[Records from a data collection]
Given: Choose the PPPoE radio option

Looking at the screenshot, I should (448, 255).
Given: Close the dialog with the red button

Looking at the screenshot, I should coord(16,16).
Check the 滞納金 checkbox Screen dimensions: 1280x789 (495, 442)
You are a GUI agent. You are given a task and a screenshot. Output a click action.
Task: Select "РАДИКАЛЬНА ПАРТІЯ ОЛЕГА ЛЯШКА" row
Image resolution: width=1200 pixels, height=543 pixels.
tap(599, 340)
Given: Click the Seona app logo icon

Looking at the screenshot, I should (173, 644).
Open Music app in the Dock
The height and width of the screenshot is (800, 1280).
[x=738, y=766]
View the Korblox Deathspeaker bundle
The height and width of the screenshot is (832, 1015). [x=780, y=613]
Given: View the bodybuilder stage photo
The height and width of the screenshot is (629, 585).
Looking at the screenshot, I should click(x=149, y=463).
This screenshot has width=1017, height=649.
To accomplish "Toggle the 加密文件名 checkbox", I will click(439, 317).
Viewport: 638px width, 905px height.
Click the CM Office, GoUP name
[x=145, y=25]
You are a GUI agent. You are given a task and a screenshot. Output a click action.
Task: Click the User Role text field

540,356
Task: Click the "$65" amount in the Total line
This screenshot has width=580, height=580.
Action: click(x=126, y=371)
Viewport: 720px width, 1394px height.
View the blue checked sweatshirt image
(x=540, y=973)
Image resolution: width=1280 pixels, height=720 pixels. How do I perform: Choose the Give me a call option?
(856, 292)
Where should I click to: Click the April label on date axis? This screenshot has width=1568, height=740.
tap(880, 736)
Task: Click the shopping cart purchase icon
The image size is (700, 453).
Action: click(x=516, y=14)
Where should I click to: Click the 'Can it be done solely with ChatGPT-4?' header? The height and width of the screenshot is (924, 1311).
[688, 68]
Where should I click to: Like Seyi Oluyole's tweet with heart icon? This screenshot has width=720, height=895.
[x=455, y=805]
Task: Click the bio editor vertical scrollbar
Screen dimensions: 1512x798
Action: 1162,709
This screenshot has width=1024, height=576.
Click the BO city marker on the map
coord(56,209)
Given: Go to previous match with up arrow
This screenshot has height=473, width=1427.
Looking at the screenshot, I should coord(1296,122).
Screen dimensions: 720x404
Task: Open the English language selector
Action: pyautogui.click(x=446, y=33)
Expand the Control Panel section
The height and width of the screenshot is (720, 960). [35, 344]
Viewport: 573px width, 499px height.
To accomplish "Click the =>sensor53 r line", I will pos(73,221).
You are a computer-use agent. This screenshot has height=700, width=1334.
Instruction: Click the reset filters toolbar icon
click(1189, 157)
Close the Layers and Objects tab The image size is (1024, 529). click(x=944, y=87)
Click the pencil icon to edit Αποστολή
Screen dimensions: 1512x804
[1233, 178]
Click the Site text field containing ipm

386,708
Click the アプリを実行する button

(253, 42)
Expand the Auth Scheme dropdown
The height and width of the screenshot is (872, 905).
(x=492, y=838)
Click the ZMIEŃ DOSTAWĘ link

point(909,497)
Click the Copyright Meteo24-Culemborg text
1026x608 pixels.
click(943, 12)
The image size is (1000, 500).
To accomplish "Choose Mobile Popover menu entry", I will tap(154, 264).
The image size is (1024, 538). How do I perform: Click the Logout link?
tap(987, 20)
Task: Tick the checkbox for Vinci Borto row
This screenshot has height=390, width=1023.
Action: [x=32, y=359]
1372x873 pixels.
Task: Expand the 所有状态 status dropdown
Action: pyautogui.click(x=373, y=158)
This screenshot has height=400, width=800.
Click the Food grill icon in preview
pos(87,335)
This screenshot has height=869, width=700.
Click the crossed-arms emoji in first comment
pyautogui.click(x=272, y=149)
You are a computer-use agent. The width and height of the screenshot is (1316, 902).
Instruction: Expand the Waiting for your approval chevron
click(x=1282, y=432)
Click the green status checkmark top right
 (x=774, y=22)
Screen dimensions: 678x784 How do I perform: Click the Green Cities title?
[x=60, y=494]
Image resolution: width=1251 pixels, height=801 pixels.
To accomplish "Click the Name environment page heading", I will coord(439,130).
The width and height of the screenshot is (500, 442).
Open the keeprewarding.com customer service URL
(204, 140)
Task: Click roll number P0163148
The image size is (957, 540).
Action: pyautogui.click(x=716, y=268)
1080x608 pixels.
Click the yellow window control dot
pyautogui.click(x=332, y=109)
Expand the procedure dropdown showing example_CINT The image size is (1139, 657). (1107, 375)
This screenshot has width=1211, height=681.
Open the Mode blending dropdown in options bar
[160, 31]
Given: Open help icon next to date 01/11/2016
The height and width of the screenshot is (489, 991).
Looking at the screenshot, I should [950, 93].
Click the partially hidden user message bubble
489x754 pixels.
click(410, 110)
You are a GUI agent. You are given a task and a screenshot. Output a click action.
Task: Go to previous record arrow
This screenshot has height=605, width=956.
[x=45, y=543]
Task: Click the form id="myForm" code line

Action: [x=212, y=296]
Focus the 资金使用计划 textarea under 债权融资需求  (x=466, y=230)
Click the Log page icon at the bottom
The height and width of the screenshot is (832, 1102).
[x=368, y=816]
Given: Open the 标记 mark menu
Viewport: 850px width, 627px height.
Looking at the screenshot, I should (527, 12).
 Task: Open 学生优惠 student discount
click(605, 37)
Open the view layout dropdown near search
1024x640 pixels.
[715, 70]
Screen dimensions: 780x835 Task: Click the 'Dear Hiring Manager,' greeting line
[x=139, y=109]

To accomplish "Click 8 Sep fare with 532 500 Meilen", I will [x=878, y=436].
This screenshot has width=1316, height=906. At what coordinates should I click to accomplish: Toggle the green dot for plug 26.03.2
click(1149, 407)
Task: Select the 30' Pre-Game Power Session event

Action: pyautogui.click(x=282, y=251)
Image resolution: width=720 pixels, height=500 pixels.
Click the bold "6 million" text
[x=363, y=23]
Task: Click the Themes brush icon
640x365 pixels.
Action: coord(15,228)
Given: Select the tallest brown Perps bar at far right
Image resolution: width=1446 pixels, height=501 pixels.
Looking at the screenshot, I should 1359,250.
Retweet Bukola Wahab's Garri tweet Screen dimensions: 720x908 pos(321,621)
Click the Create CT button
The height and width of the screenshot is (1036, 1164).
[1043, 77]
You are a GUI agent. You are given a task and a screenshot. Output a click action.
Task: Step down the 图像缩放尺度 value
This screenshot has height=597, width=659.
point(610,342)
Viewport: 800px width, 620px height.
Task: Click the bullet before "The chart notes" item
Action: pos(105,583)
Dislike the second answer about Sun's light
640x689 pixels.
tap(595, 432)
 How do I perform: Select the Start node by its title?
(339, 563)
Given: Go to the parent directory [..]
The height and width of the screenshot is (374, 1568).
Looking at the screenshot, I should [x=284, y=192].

Task to complete: Please copy out the records exactly as they appear.

Expected answer:
Given: Choose the PPPoE radio option

Looking at the screenshot, I should (448, 255).
Given: Close the dialog with the red button

Looking at the screenshot, I should coord(16,16).
Check the 滞納金 checkbox Screen dimensions: 1280x789 (495, 442)
You are a GUI agent. You are given a task and a screenshot. Output a click action.
Task: Select "РАДИКАЛЬНА ПАРТІЯ ОЛЕГА ЛЯШКА" row
Image resolution: width=1200 pixels, height=543 pixels.
tap(599, 340)
Given: Click the Seona app logo icon

Looking at the screenshot, I should (173, 644).
Open Music app in the Dock
The height and width of the screenshot is (800, 1280).
[x=738, y=766]
View the Korblox Deathspeaker bundle
The height and width of the screenshot is (832, 1015). [x=780, y=613]
Given: View the bodybuilder stage photo
The height and width of the screenshot is (629, 585).
Looking at the screenshot, I should click(x=149, y=463).
This screenshot has width=1017, height=649.
To accomplish "Toggle the 加密文件名 checkbox", I will click(439, 317).
Viewport: 638px width, 905px height.
Click the CM Office, GoUP name
[x=145, y=25]
You are a GUI agent. You are given a task and a screenshot. Output a click action.
Task: Click the User Role text field

540,356
Task: Click the "$65" amount in the Total line
This screenshot has width=580, height=580.
Action: click(x=126, y=371)
Viewport: 720px width, 1394px height.
View the blue checked sweatshirt image
(x=540, y=973)
Image resolution: width=1280 pixels, height=720 pixels. How do I perform: Choose the Give me a call option?
(856, 292)
Where should I click to: Click the April label on date axis? This screenshot has width=1568, height=740.
tap(880, 736)
Task: Click the shopping cart purchase icon
The image size is (700, 453).
Action: click(x=516, y=14)
Where should I click to: Click the 'Can it be done solely with ChatGPT-4?' header? The height and width of the screenshot is (924, 1311).
[688, 68]
Where should I click to: Like Seyi Oluyole's tweet with heart icon? This screenshot has width=720, height=895.
[x=455, y=805]
Task: Click the bio editor vertical scrollbar
Screen dimensions: 1512x798
Action: 1162,709
This screenshot has width=1024, height=576.
Click the BO city marker on the map
coord(56,209)
Given: Go to previous match with up arrow
This screenshot has height=473, width=1427.
Looking at the screenshot, I should coord(1296,122).
Screen dimensions: 720x404
Task: Open the English language selector
Action: pyautogui.click(x=446, y=33)
Expand the Control Panel section
The height and width of the screenshot is (720, 960). [35, 344]
Viewport: 573px width, 499px height.
To accomplish "Click the =>sensor53 r line", I will pos(73,221).
You are a computer-use agent. This screenshot has height=700, width=1334.
Instruction: Click the reset filters toolbar icon
click(1189, 157)
Close the Layers and Objects tab The image size is (1024, 529). click(x=944, y=87)
Click the pencil icon to edit Αποστολή
Screen dimensions: 1512x804
[1233, 178]
Click the Site text field containing ipm

386,708
Click the アプリを実行する button

(253, 42)
Expand the Auth Scheme dropdown
The height and width of the screenshot is (872, 905).
(x=492, y=838)
Click the ZMIEŃ DOSTAWĘ link

point(909,497)
Click the Copyright Meteo24-Culemborg text
1026x608 pixels.
click(943, 12)
The image size is (1000, 500).
To accomplish "Choose Mobile Popover menu entry", I will tap(154, 264).
The image size is (1024, 538). How do I perform: Click the Logout link?
tap(987, 20)
Task: Tick the checkbox for Vinci Borto row
This screenshot has height=390, width=1023.
Action: [x=32, y=359]
1372x873 pixels.
Task: Expand the 所有状态 status dropdown
Action: pyautogui.click(x=373, y=158)
This screenshot has height=400, width=800.
Click the Food grill icon in preview
pos(87,335)
This screenshot has height=869, width=700.
Click the crossed-arms emoji in first comment
pyautogui.click(x=272, y=149)
You are a computer-use agent. The width and height of the screenshot is (1316, 902).
Instruction: Expand the Waiting for your approval chevron
click(x=1282, y=432)
Click the green status checkmark top right
 (x=774, y=22)
Screen dimensions: 678x784 How do I perform: Click the Green Cities title?
[x=60, y=494]
Image resolution: width=1251 pixels, height=801 pixels.
To accomplish "Click the Name environment page heading", I will coord(439,130).
The width and height of the screenshot is (500, 442).
Open the keeprewarding.com customer service URL
(204, 140)
Task: Click roll number P0163148
The image size is (957, 540).
Action: pyautogui.click(x=716, y=268)
1080x608 pixels.
Click the yellow window control dot
pyautogui.click(x=332, y=109)
Expand the procedure dropdown showing example_CINT The image size is (1139, 657). (1107, 375)
This screenshot has width=1211, height=681.
Open the Mode blending dropdown in options bar
[160, 31]
Given: Open help icon next to date 01/11/2016
The height and width of the screenshot is (489, 991).
Looking at the screenshot, I should [950, 93].
Click the partially hidden user message bubble
489x754 pixels.
click(410, 110)
You are a GUI agent. You are given a task and a screenshot. Output a click action.
Task: Go to previous record arrow
This screenshot has height=605, width=956.
[x=45, y=543]
Task: Click the form id="myForm" code line

Action: [x=212, y=296]
Focus the 资金使用计划 textarea under 债权融资需求  (x=466, y=230)
Click the Log page icon at the bottom
The height and width of the screenshot is (832, 1102).
[x=368, y=816]
Given: Open the 标记 mark menu
Viewport: 850px width, 627px height.
Looking at the screenshot, I should (527, 12).
 Task: Open 学生优惠 student discount
click(605, 37)
Open the view layout dropdown near search
1024x640 pixels.
[715, 70]
Screen dimensions: 780x835 Task: Click the 'Dear Hiring Manager,' greeting line
[x=139, y=109]

To accomplish "Click 8 Sep fare with 532 500 Meilen", I will [x=878, y=436].
This screenshot has width=1316, height=906. At what coordinates should I click to accomplish: Toggle the green dot for plug 26.03.2
click(1149, 407)
Task: Select the 30' Pre-Game Power Session event

Action: pyautogui.click(x=282, y=251)
Image resolution: width=720 pixels, height=500 pixels.
Click the bold "6 million" text
[x=363, y=23]
Task: Click the Themes brush icon
640x365 pixels.
Action: coord(15,228)
Given: Select the tallest brown Perps bar at far right
Image resolution: width=1446 pixels, height=501 pixels.
Looking at the screenshot, I should 1359,250.
Retweet Bukola Wahab's Garri tweet Screen dimensions: 720x908 pos(321,621)
Click the Create CT button
The height and width of the screenshot is (1036, 1164).
[1043, 77]
You are a GUI agent. You are given a task and a screenshot. Output a click action.
Task: Step down the 图像缩放尺度 value
This screenshot has height=597, width=659.
point(610,342)
Viewport: 800px width, 620px height.
Task: Click the bullet before "The chart notes" item
Action: pos(105,583)
Dislike the second answer about Sun's light
640x689 pixels.
tap(595, 432)
 How do I perform: Select the Start node by its title?
(339, 563)
Given: Go to the parent directory [..]
The height and width of the screenshot is (374, 1568).
Looking at the screenshot, I should [x=284, y=192].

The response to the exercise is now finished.